からだ全体に彫られた刺青に、威圧感を覚えて眉をひそめる人は多いかもしれないが、カッコいいお洒落なファッションと捉える人も増えていることだろう。
江戸時代に流行した中国の長編小説である『水滸伝』は、梁山泊に集った豪傑たちが腐敗した政府を倒すために反旗を翻す物語だが、九紋龍史進や花和尚魯智深といった、刺青をしているアウトローなキャラクターたちが大活躍する。
歌川国芳は「通俗水滸伝豪傑百八人之一個」という揃物で梁山泊の豪傑たちを描き、一躍人気絵師の仲間入りを果たしたが、全74図の中でも全身に彫られた刺青が最も印象的な作品が「浪裡白跳張順」(図1)である。
泳ぎの達人である張順。籠城する敵軍に潜入するため、刀を口にくわえ、水門を打ち壊したという場面だ。腕、胸、脇腹、太腿、脛と、美しい白い肌に藍と朱の刺青が施されている。模様は口から炎を吐く大蛇。左胸から左腕にかけて、とぐろを巻くように絡みつく。
この絵が描かれた頃、鳶や火消し、飛脚、あるいは侠客や博徒たちといった、都市に住む下層の男性たちの間で刺青、当時の言葉では彫物が流行していた。普段から肌を露出する機会が多く、勇ましさを誇示する必要がある彼らにとって、相手を威嚇することもできる刺青は打ってつけのファッションであった。

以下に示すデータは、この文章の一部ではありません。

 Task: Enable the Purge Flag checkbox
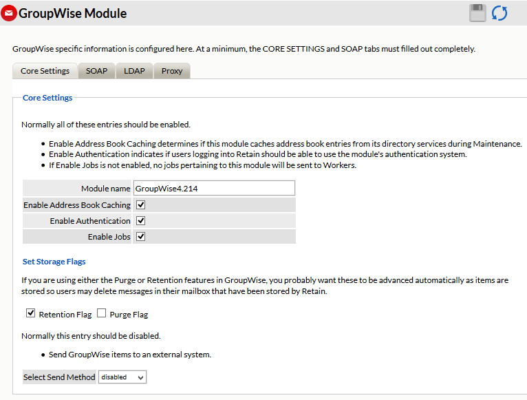click(101, 313)
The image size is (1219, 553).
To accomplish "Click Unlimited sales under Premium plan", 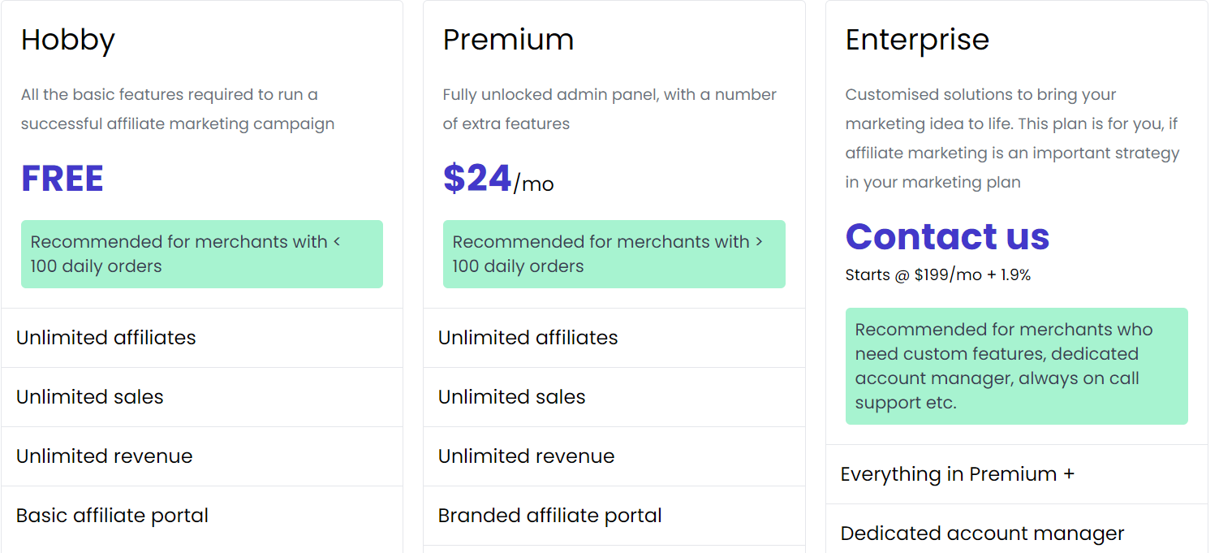I will pos(512,397).
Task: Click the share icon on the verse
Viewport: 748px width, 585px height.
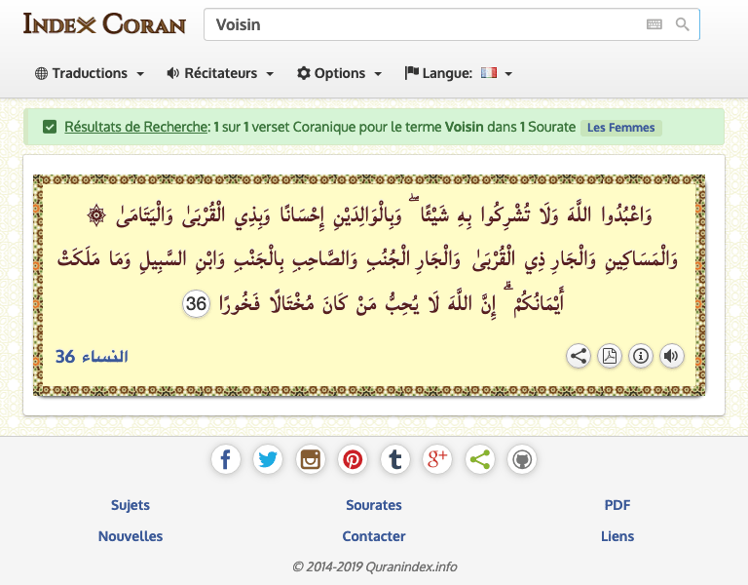Action: [579, 356]
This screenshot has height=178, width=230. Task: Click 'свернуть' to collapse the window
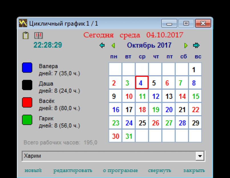(x=159, y=171)
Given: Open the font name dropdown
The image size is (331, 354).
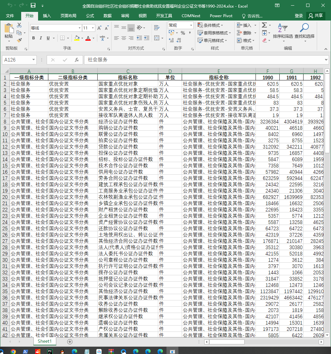Looking at the screenshot, I should 79,28.
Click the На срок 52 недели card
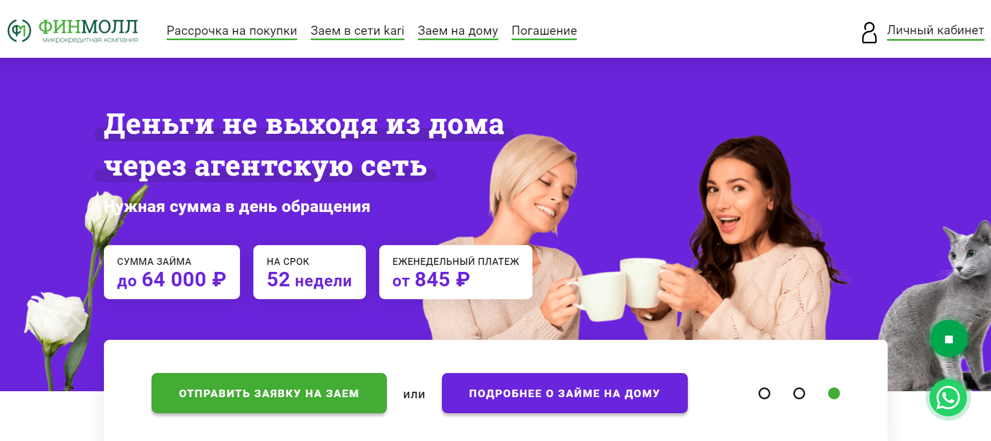Image resolution: width=991 pixels, height=441 pixels. click(310, 272)

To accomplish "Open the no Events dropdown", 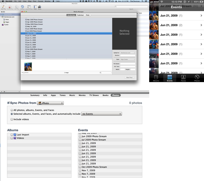I will [x=101, y=114].
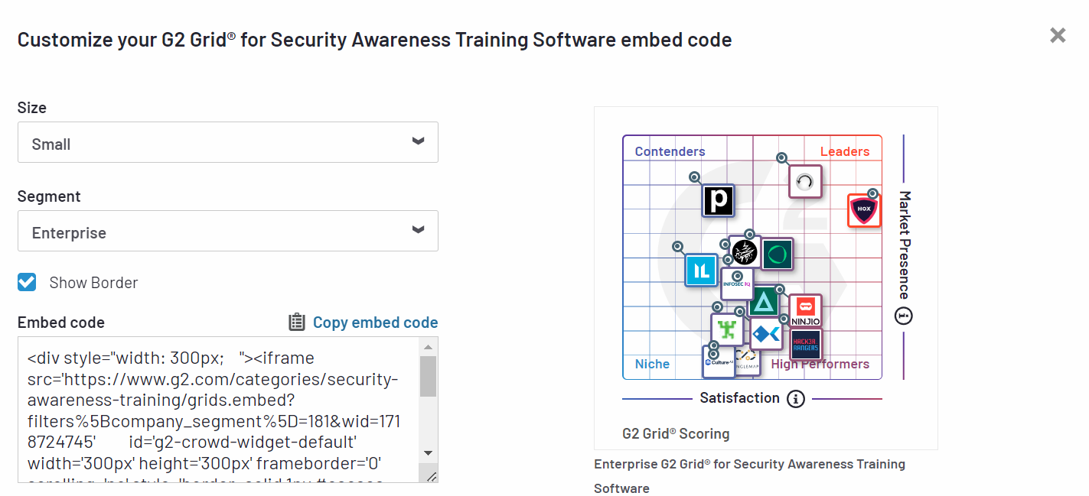Click the Infosec IQ logo

click(737, 284)
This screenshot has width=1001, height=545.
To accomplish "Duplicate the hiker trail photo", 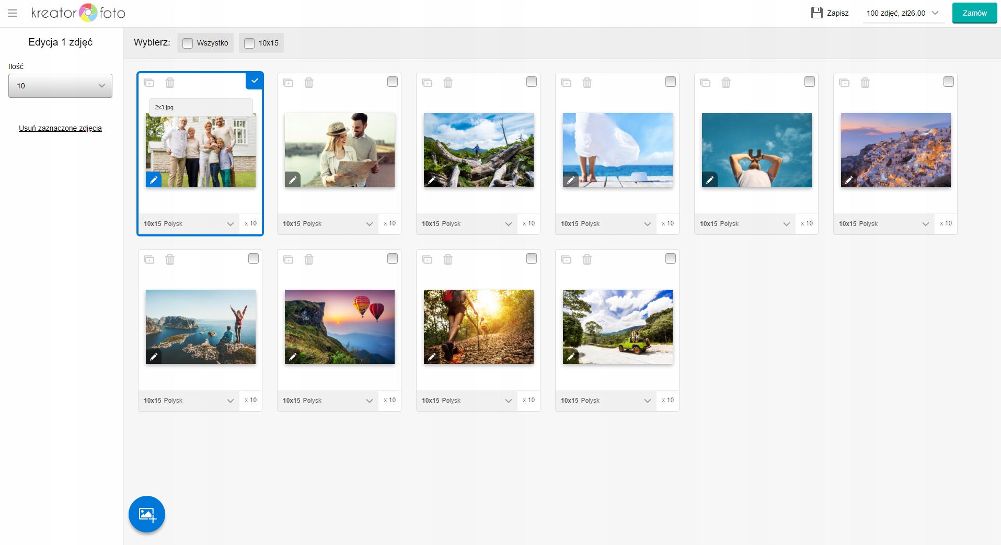I will coord(428,259).
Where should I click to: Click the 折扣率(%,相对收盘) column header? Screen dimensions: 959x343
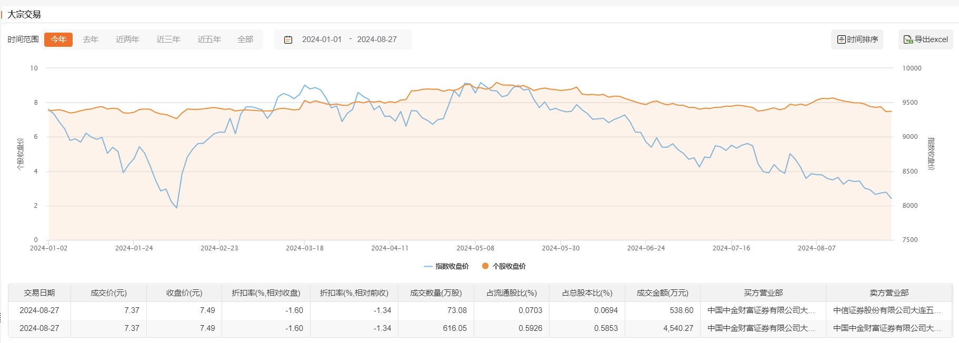pyautogui.click(x=266, y=293)
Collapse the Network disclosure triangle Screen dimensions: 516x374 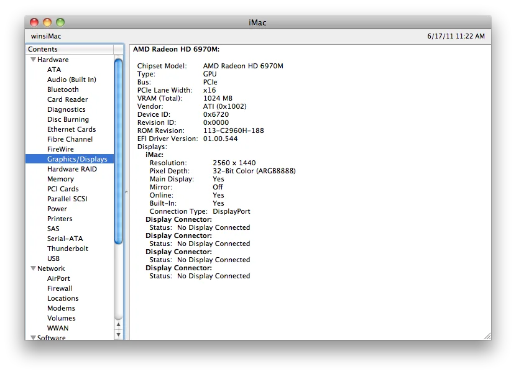point(32,268)

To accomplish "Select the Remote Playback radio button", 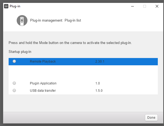I will coord(14,61).
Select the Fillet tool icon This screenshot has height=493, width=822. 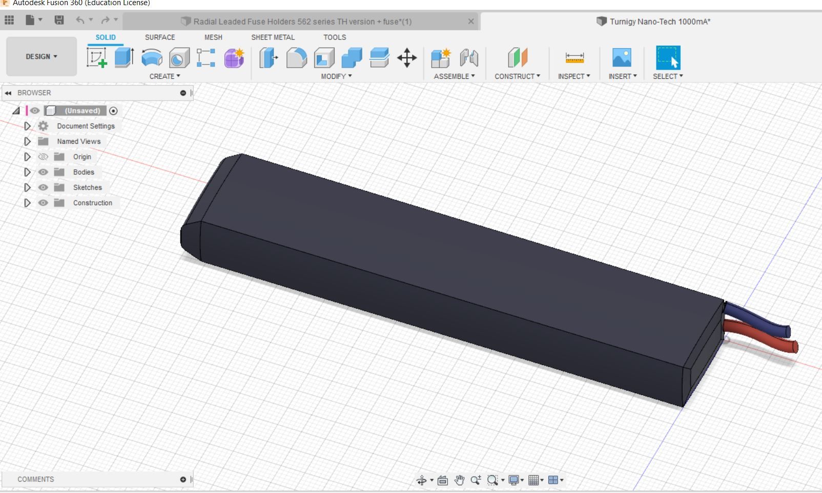coord(296,58)
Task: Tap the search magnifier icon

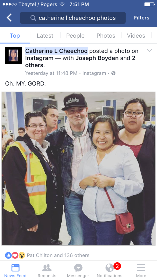Action: click(33, 18)
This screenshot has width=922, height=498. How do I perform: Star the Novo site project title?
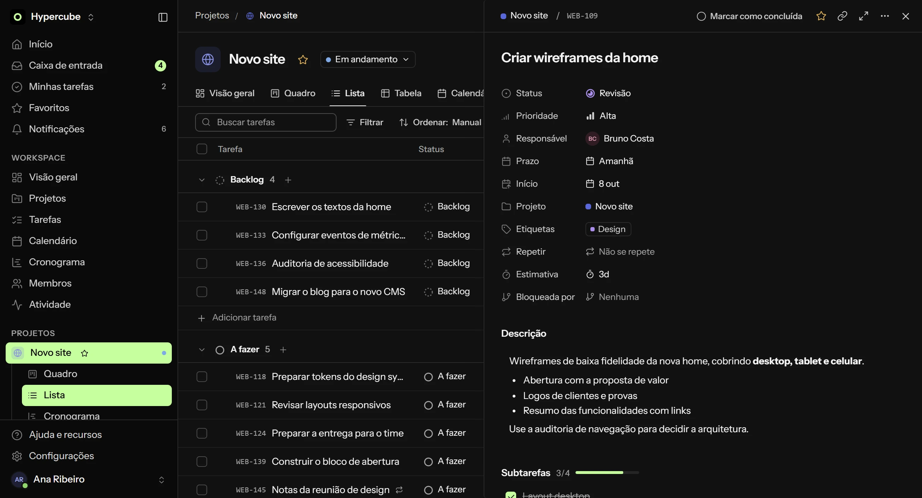[303, 59]
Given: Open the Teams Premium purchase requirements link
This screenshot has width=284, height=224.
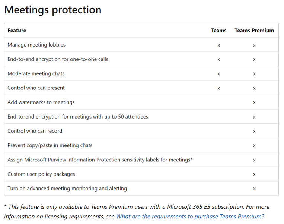Looking at the screenshot, I should (x=190, y=217).
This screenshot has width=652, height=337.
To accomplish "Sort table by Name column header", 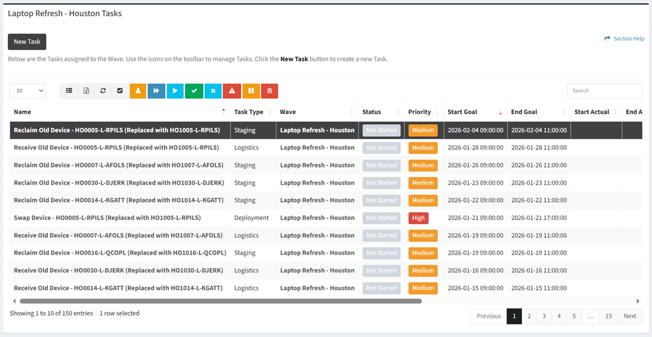I will coord(23,112).
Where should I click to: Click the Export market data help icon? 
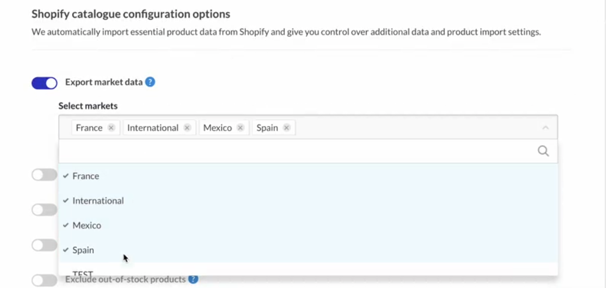(x=150, y=82)
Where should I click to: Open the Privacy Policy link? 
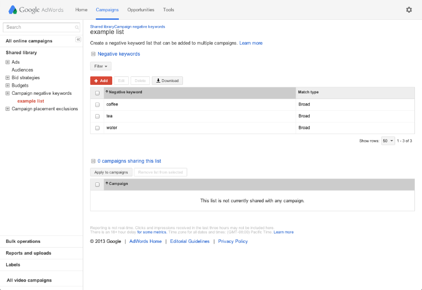[x=232, y=241]
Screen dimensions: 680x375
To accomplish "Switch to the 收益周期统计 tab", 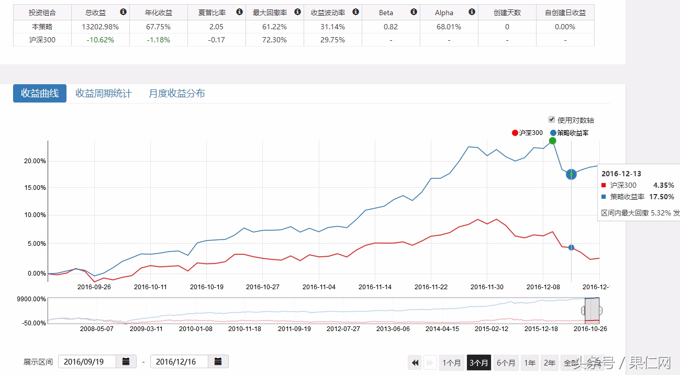I will coord(103,93).
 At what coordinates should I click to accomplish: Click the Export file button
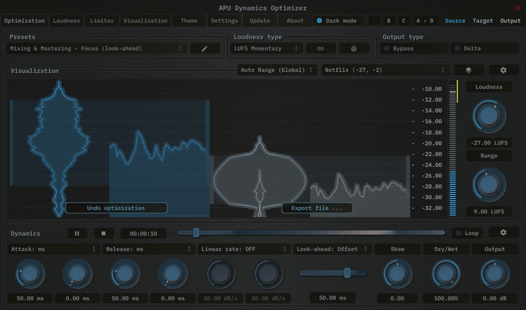coord(317,208)
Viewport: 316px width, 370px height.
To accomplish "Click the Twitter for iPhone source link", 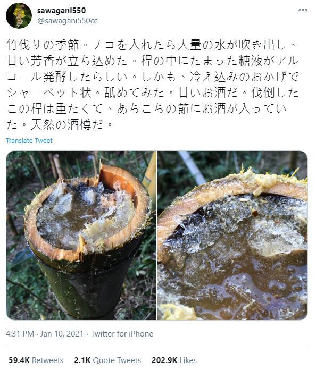I will (x=122, y=334).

実は国芳が描いた『水滸伝』の張順、原作を読んでみると体に刺青をしていたとは記されていない。国芳が張順の刺青を勝手にデザインし、アウトローなキャラクターの勇ましさの演出に用いたのだ。
国芳の描いた水滸伝シリーズを通して刺青はさらに話題となり、歌舞伎の舞台にも刺青をしたキャラクターたちが頻繁に登場するようになる。しかしながら、幕府の目に刺青は風紀を乱す好ましくないファッションとして映っていた。天保13年(1842)には「彫物御停止令」という刺青の禁止令が出されている。
だが、刺青の人気は根強かった。幕府の禁止令の影響力が弱まってくると、刺青をした歌舞伎役者の絵がなし崩し的に描かれるようになっていく。
役者絵の第一人者である歌川国貞が描いた「当世好男子伝」(図2)はその頃の作品。歌舞伎役者が侠客のキャラクターを演じているが、そこに『水滸伝』の豪傑のイメージを重ねるというちょっと複雑な仕掛けとなっている。
例えば右端の男性は、三代目市川市蔵が演じる、野晒悟助という髑髏模様の衣装を着た侠客。本来は刺青をしていないはずだが、『水滸伝』の九紋龍史進のイメージが重ねられることで、史進と同様、龍の刺青を背中と腕に彫った姿となっている。
幕末という不安が漂う動乱の時代、『水滸伝』の豪傑たちの物語や、侠客がヒーローとなる歌舞伎や講談が好まれた。刺青をした反骨のアウトローたちは、国貞の浮世絵の題名が物語っているように「好男子」だったのである。